> Exercise details:
Could you repeat the material below word for word, leaving the pictures out of your answer?

>> begin Data listing

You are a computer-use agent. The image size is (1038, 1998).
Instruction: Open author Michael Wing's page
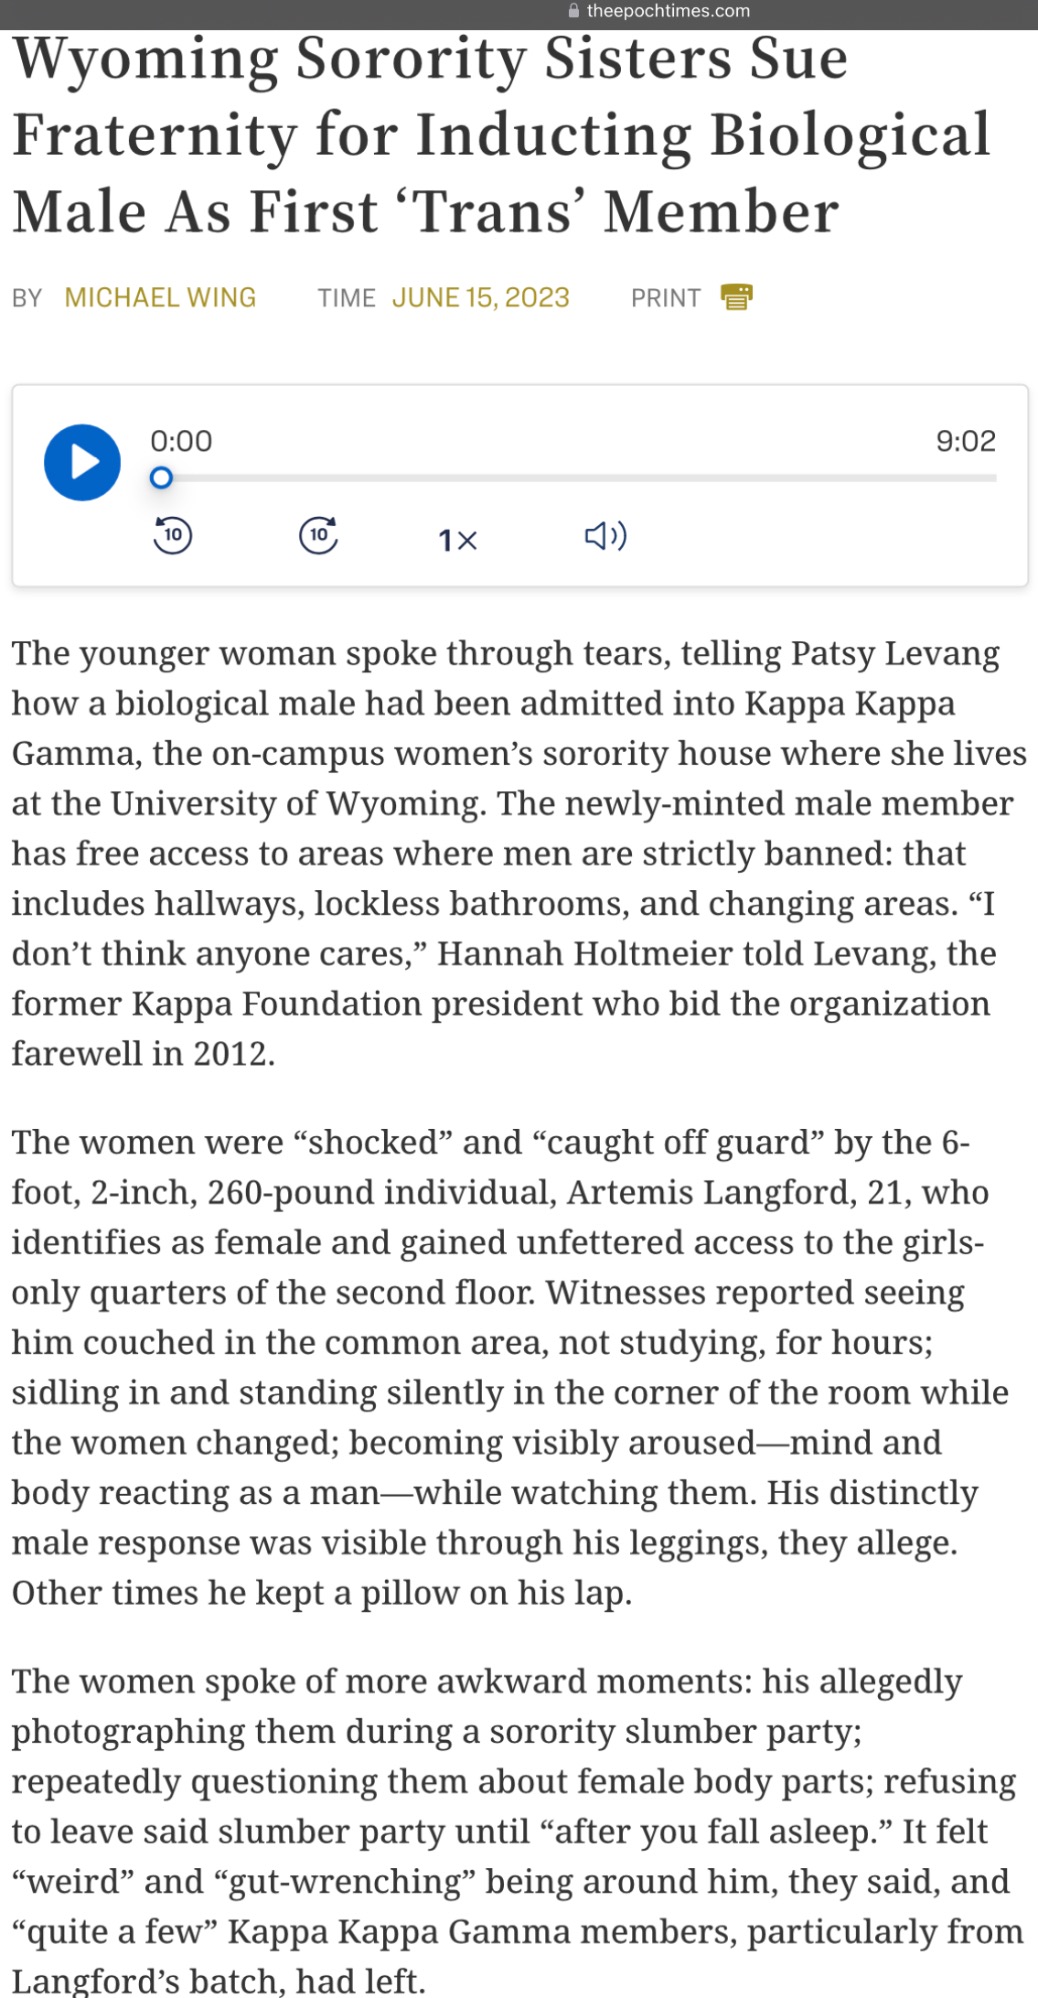coord(160,297)
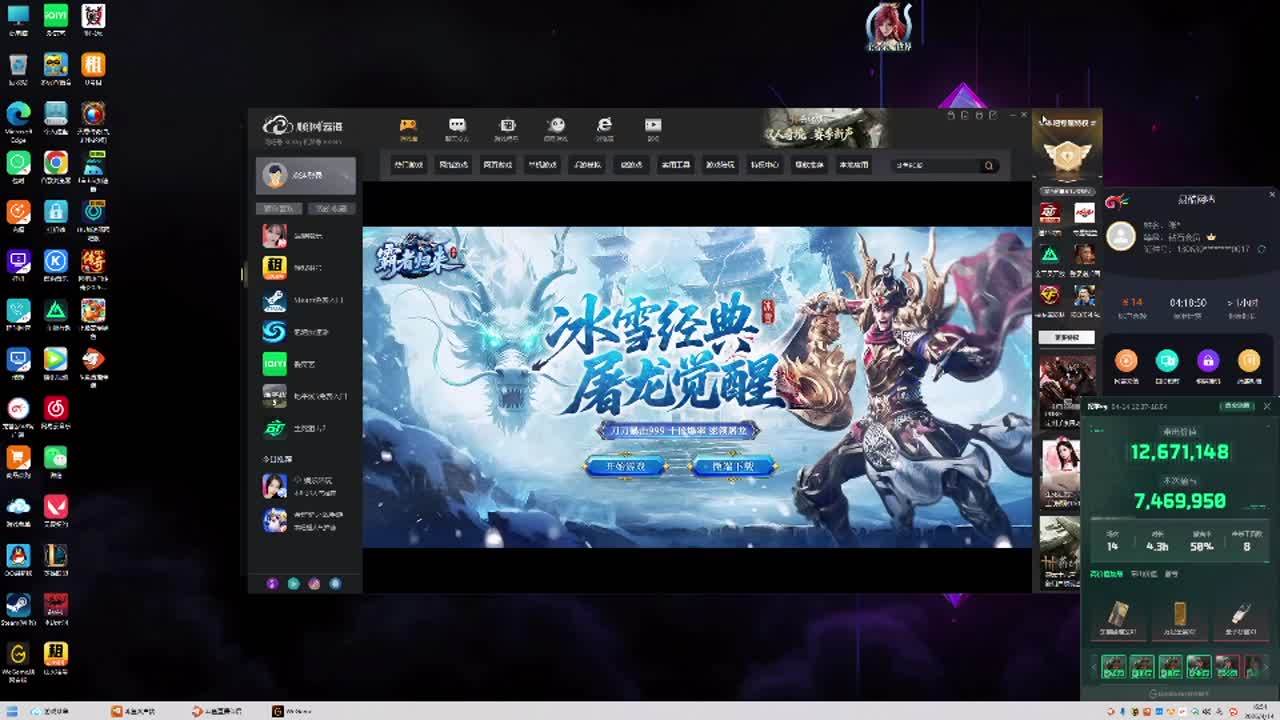
Task: Click the Internet Explorer browser icon in navigation
Action: point(604,127)
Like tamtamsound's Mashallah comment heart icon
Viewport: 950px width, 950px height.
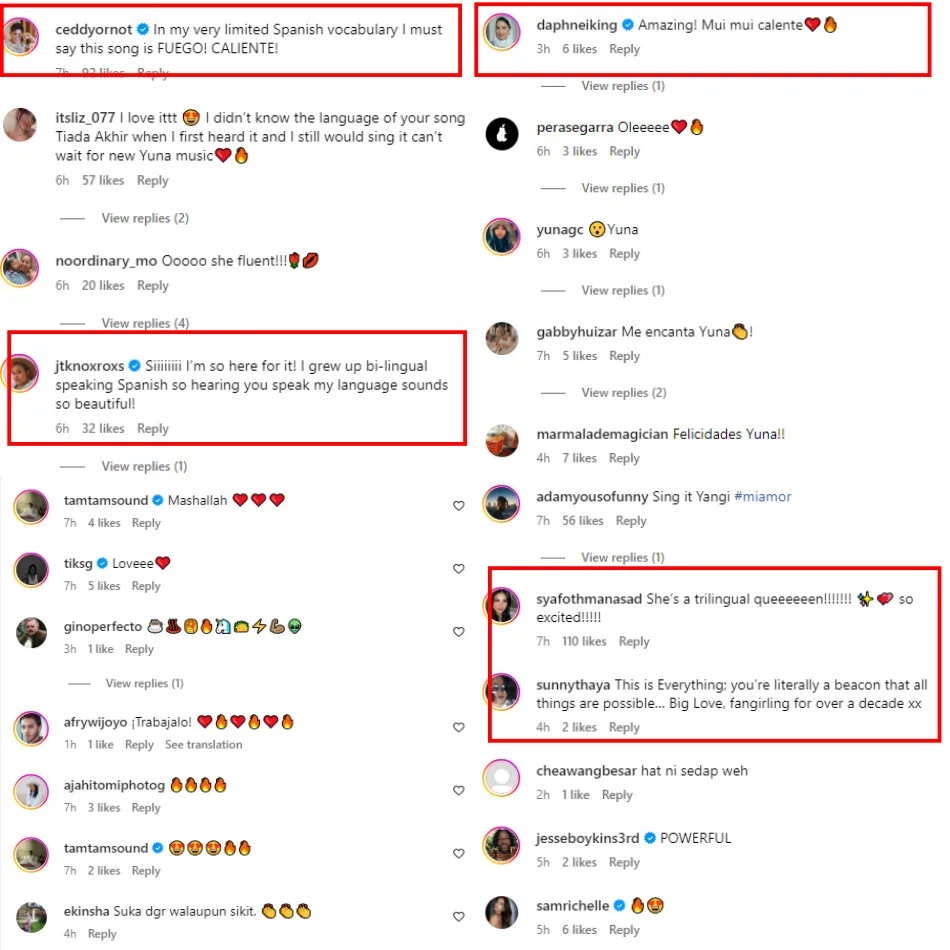tap(459, 505)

>> end Data listing

> Correct output:
You are a computer-use agent. The image size is (1038, 1998).
Instruction: Open author Michael Wing's page
coord(160,297)
Task: Click the Internet Explorer browser icon in navigation
Action: point(604,127)
Like tamtamsound's Mashallah comment heart icon
Viewport: 950px width, 950px height.
tap(459, 505)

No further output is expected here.